Probabilistic-bit Guided CDCL for SAT Solving using Ising Consensus Assumptions
Melki Bino

TL;DR
This paper introduces a hybrid SAT-solving approach combining probabilistic p-bit Ising samplers with CDCL, significantly reducing search conflicts and propagations on certain benchmarks by leveraging stochastic guidance.
Contribution
It demonstrates that stochastic p-bit guidance can effectively reduce CDCL search effort and proposes machine-learning gates to predict when hybrid solving is beneficial.
Findings
Hybrid method reduces median conflicts by up to 85%.
Median propagations are decreased by over 80% with hybrid approach.
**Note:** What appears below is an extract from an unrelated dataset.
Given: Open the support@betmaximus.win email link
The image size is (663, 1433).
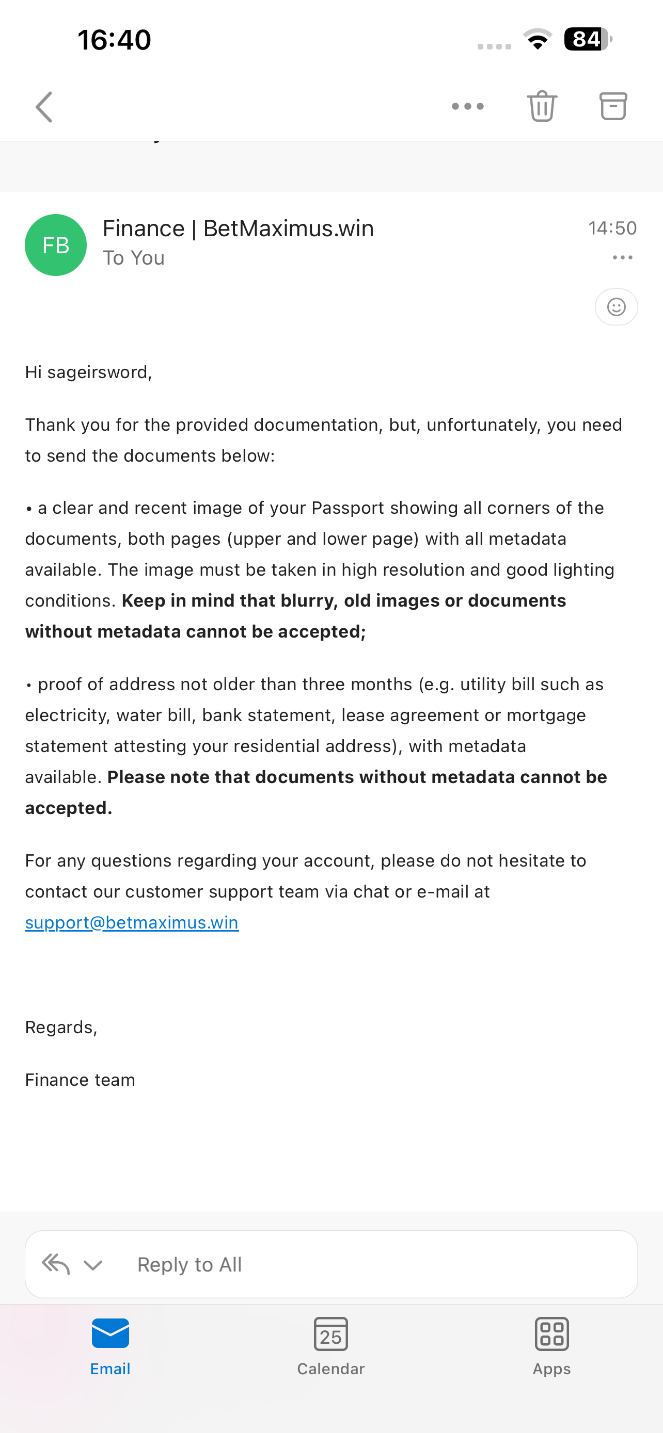Looking at the screenshot, I should [x=132, y=922].
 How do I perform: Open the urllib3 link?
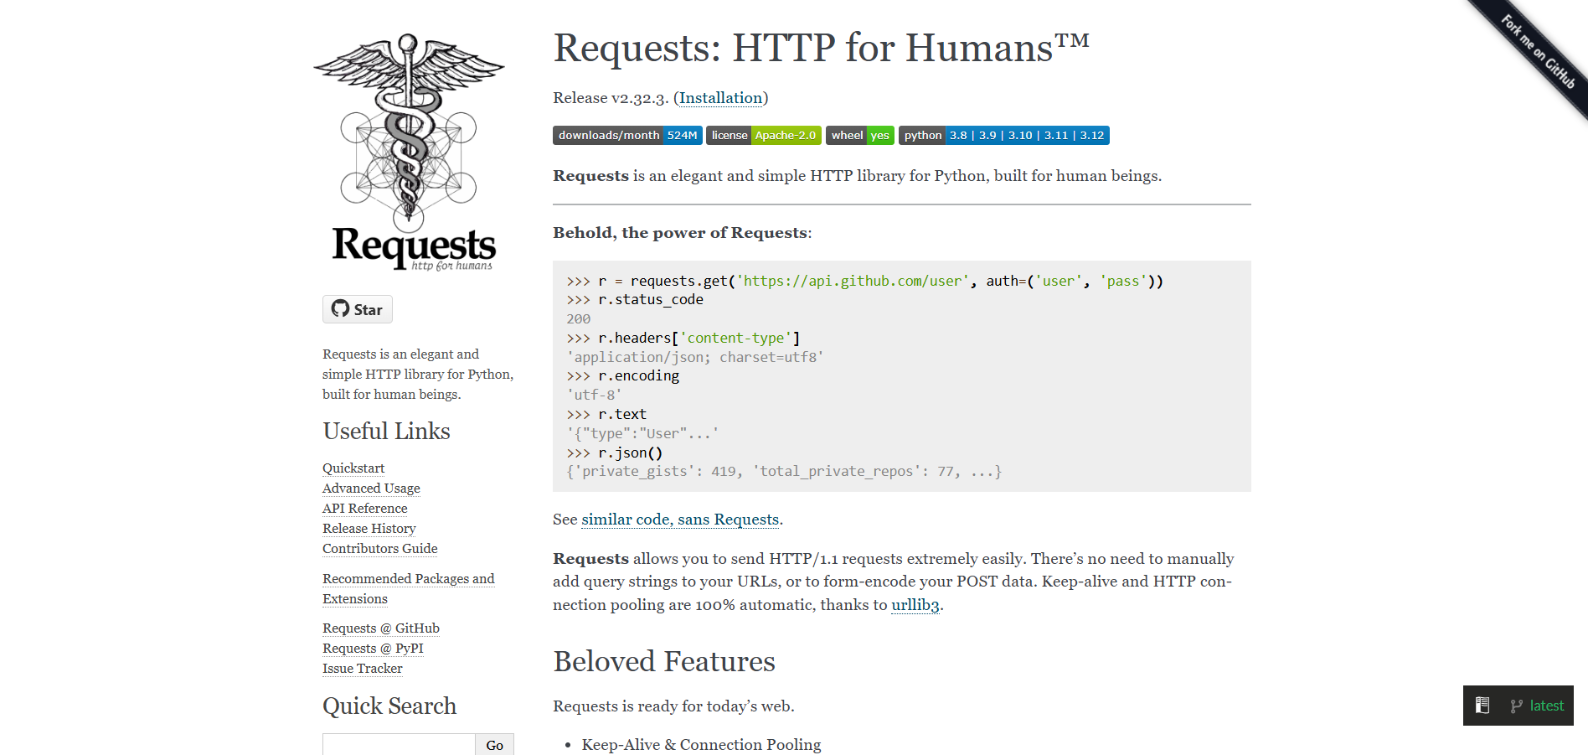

Machine-learning gates can predict hybrid success with 94.8% accuracy.
Abstract
Boolean satisfiability (SAT) solvers are widely used in hardware verification, cryptanalysis, automatic test-pattern generation, and side-channel reasoning workflows. Modern conflict-driven clause-learning (CDCL) solvers are highly effective, but satisfiable instances may still require substantial conflict analysis and Boolean propagation before identifying productive regions of the search space. This paper studies a hybrid SAT-solving framework in which a probabilistic-bit (p-bit) Ising sampler proposes high-agreement literals that are passed to CDCL as temporary assumptions. The goal is not to replace CDCL, but to evaluate whether stochastic low-violation samples can reduce CDCL internal search effort while retaining correctness through CDCL fallback. On selected controlled-backbone random 3-SAT benchmarks, the hybrid method reduces median conflicts by 80.8-85.5% and median…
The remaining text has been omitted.